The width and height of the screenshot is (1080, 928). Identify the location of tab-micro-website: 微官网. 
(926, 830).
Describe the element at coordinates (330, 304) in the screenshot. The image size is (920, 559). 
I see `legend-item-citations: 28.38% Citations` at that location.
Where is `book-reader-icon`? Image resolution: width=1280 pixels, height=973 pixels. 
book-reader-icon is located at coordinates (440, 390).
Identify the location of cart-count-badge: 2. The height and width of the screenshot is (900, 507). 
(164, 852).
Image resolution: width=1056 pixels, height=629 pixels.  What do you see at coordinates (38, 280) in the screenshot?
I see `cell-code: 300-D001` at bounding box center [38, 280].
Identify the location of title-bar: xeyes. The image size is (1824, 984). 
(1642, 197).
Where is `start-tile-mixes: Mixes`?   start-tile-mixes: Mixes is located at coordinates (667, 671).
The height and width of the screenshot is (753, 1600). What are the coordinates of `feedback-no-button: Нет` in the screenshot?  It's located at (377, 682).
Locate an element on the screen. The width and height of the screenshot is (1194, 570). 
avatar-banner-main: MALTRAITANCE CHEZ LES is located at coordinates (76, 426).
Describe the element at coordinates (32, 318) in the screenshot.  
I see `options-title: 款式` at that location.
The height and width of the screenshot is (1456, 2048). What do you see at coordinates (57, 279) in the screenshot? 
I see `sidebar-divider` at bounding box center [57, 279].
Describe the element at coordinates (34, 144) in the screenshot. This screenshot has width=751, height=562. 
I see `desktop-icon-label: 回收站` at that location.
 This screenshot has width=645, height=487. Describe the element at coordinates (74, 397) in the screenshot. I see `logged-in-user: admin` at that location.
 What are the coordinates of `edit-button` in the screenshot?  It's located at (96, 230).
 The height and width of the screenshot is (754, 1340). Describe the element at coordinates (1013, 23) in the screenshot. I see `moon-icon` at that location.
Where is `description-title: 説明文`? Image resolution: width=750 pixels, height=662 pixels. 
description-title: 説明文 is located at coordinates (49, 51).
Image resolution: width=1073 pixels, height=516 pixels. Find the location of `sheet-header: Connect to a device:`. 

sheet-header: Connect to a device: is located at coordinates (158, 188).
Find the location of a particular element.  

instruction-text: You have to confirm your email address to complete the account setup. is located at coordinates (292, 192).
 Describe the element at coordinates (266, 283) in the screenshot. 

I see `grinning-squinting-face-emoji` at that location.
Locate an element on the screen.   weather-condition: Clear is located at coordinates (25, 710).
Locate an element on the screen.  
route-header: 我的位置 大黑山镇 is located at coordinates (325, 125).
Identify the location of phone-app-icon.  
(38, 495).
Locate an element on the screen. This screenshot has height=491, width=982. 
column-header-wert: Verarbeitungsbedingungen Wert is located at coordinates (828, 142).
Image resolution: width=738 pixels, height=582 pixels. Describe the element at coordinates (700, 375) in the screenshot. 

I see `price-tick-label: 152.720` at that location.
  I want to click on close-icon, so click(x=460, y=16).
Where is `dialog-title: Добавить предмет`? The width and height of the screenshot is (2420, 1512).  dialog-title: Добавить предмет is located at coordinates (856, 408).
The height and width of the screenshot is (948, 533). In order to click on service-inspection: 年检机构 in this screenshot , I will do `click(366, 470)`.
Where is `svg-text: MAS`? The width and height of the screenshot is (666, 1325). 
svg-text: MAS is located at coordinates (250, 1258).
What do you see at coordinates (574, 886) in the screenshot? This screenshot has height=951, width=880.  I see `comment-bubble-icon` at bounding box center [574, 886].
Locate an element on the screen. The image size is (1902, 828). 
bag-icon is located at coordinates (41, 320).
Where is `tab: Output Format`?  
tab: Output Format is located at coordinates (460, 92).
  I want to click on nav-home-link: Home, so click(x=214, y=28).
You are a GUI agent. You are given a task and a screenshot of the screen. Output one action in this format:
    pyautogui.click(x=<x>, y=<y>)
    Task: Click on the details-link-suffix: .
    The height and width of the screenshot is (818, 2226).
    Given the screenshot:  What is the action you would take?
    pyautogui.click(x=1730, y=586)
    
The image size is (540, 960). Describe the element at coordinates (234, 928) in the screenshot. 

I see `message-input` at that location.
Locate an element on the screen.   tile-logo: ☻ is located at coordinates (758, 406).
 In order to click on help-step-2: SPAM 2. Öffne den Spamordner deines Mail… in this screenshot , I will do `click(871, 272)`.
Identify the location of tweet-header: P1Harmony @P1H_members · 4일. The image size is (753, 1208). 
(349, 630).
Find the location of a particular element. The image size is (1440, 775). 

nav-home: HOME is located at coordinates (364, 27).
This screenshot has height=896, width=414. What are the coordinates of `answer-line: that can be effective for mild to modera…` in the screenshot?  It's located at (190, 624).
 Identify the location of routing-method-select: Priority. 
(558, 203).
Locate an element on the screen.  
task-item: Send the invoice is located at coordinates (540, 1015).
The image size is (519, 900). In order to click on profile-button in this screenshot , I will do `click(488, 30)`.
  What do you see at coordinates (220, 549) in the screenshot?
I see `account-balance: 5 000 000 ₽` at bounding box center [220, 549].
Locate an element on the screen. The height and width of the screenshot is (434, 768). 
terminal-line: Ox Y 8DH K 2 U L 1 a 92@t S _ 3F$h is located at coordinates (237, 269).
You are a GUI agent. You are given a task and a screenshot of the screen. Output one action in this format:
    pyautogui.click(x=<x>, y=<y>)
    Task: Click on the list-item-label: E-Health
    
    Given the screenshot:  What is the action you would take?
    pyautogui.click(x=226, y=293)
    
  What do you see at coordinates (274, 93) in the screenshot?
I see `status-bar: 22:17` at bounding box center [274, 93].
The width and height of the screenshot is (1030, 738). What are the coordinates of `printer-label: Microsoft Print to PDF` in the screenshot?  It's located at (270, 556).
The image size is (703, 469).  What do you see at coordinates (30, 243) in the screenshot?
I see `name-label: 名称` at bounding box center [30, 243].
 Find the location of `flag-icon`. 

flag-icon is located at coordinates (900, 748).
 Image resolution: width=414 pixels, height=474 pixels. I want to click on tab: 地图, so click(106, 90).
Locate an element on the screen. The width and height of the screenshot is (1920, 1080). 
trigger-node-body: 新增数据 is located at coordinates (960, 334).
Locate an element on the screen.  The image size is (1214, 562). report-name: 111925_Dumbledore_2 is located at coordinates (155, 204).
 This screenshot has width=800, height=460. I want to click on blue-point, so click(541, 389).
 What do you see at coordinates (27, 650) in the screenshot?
· · · · ·
EXERCISE DIRECTIONS: Copy out every one of the entries above word for word.

ANSWER TO THIS PROBLEM:
The width and height of the screenshot is (1080, 928). Identify the location of tab-micro-website: 微官网. 
(926, 830).
Describe the element at coordinates (330, 304) in the screenshot. The image size is (920, 559). 
I see `legend-item-citations: 28.38% Citations` at that location.
Where is `book-reader-icon`? Image resolution: width=1280 pixels, height=973 pixels. 
book-reader-icon is located at coordinates (440, 390).
Identify the location of cart-count-badge: 2. The height and width of the screenshot is (900, 507). 
(164, 852).
Image resolution: width=1056 pixels, height=629 pixels.  What do you see at coordinates (38, 280) in the screenshot?
I see `cell-code: 300-D001` at bounding box center [38, 280].
Identify the location of title-bar: xeyes. The image size is (1824, 984). 
(1642, 197).
Where is `start-tile-mixes: Mixes`?   start-tile-mixes: Mixes is located at coordinates (667, 671).
The height and width of the screenshot is (753, 1600). What are the coordinates of `feedback-no-button: Нет` in the screenshot?  It's located at (377, 682).
Locate an element on the screen. The width and height of the screenshot is (1194, 570). 
avatar-banner-main: MALTRAITANCE CHEZ LES is located at coordinates (76, 426).
Describe the element at coordinates (32, 318) in the screenshot.  
I see `options-title: 款式` at that location.
The height and width of the screenshot is (1456, 2048). What do you see at coordinates (57, 279) in the screenshot? 
I see `sidebar-divider` at bounding box center [57, 279].
Describe the element at coordinates (34, 144) in the screenshot. This screenshot has width=751, height=562. 
I see `desktop-icon-label: 回收站` at that location.
 This screenshot has width=645, height=487. Describe the element at coordinates (74, 397) in the screenshot. I see `logged-in-user: admin` at that location.
 What are the coordinates of `edit-button` in the screenshot?  It's located at (96, 230).
 The height and width of the screenshot is (754, 1340). Describe the element at coordinates (1013, 23) in the screenshot. I see `moon-icon` at that location.
Where is `description-title: 説明文`? Image resolution: width=750 pixels, height=662 pixels. 
description-title: 説明文 is located at coordinates (49, 51).
Image resolution: width=1073 pixels, height=516 pixels. Find the location of `sheet-header: Connect to a device:`. 

sheet-header: Connect to a device: is located at coordinates (158, 188).
Find the location of a particular element.  

instruction-text: You have to confirm your email address to complete the account setup. is located at coordinates (292, 192).
 Describe the element at coordinates (266, 283) in the screenshot. 

I see `grinning-squinting-face-emoji` at that location.
Locate an element on the screen.   weather-condition: Clear is located at coordinates (25, 710).
Locate an element on the screen.  
route-header: 我的位置 大黑山镇 is located at coordinates (325, 125).
Identify the location of phone-app-icon.  
(38, 495).
Locate an element on the screen. This screenshot has height=491, width=982. 
column-header-wert: Verarbeitungsbedingungen Wert is located at coordinates (828, 142).
Image resolution: width=738 pixels, height=582 pixels. Describe the element at coordinates (700, 375) in the screenshot. 

I see `price-tick-label: 152.720` at that location.
  I want to click on close-icon, so click(x=460, y=16).
Where is `dialog-title: Добавить предмет`? The width and height of the screenshot is (2420, 1512).  dialog-title: Добавить предмет is located at coordinates (856, 408).
The height and width of the screenshot is (948, 533). In order to click on service-inspection: 年检机构 in this screenshot , I will do `click(366, 470)`.
Where is `svg-text: MAS`? The width and height of the screenshot is (666, 1325). 
svg-text: MAS is located at coordinates (250, 1258).
What do you see at coordinates (574, 886) in the screenshot? This screenshot has height=951, width=880.  I see `comment-bubble-icon` at bounding box center [574, 886].
Locate an element on the screen. The image size is (1902, 828). 
bag-icon is located at coordinates (41, 320).
Where is `tab: Output Format`?  
tab: Output Format is located at coordinates (460, 92).
  I want to click on nav-home-link: Home, so click(x=214, y=28).
You are a GUI agent. You are given a task and a screenshot of the screen. Output one action in this format:
    pyautogui.click(x=<x>, y=<y>)
    Task: Click on the details-link-suffix: .
    The height and width of the screenshot is (818, 2226).
    Given the screenshot:  What is the action you would take?
    pyautogui.click(x=1730, y=586)
    
The image size is (540, 960). Describe the element at coordinates (234, 928) in the screenshot. 

I see `message-input` at that location.
Locate an element on the screen.   tile-logo: ☻ is located at coordinates (758, 406).
 In order to click on help-step-2: SPAM 2. Öffne den Spamordner deines Mail… in this screenshot , I will do `click(871, 272)`.
Identify the location of tweet-header: P1Harmony @P1H_members · 4일. The image size is (753, 1208). 
(349, 630).
Find the location of a particular element. The image size is (1440, 775). 

nav-home: HOME is located at coordinates (364, 27).
This screenshot has height=896, width=414. What are the coordinates of `answer-line: that can be effective for mild to modera…` in the screenshot?  It's located at (190, 624).
 Identify the location of routing-method-select: Priority. 
(558, 203).
Locate an element on the screen.  
task-item: Send the invoice is located at coordinates (540, 1015).
The image size is (519, 900). In order to click on profile-button in this screenshot , I will do `click(488, 30)`.
  What do you see at coordinates (220, 549) in the screenshot?
I see `account-balance: 5 000 000 ₽` at bounding box center [220, 549].
Locate an element on the screen. The height and width of the screenshot is (434, 768). 
terminal-line: Ox Y 8DH K 2 U L 1 a 92@t S _ 3F$h is located at coordinates (237, 269).
You are a GUI agent. You are given a task and a screenshot of the screen. Output one action in this format:
    pyautogui.click(x=<x>, y=<y>)
    Task: Click on the list-item-label: E-Health
    
    Given the screenshot:  What is the action you would take?
    pyautogui.click(x=226, y=293)
    
  What do you see at coordinates (274, 93) in the screenshot?
I see `status-bar: 22:17` at bounding box center [274, 93].
The width and height of the screenshot is (1030, 738). What are the coordinates of `printer-label: Microsoft Print to PDF` in the screenshot?  It's located at (270, 556).
The image size is (703, 469).  What do you see at coordinates (30, 243) in the screenshot?
I see `name-label: 名称` at bounding box center [30, 243].
 Find the location of `flag-icon`. 

flag-icon is located at coordinates (900, 748).
 Image resolution: width=414 pixels, height=474 pixels. I want to click on tab: 地图, so click(106, 90).
Locate an element on the screen. The width and height of the screenshot is (1920, 1080). 
trigger-node-body: 新增数据 is located at coordinates (960, 334).
Locate an element on the screen.  The image size is (1214, 562). report-name: 111925_Dumbledore_2 is located at coordinates (155, 204).
 This screenshot has width=800, height=460. I want to click on blue-point, so click(541, 389).
 What do you see at coordinates (27, 650) in the screenshot?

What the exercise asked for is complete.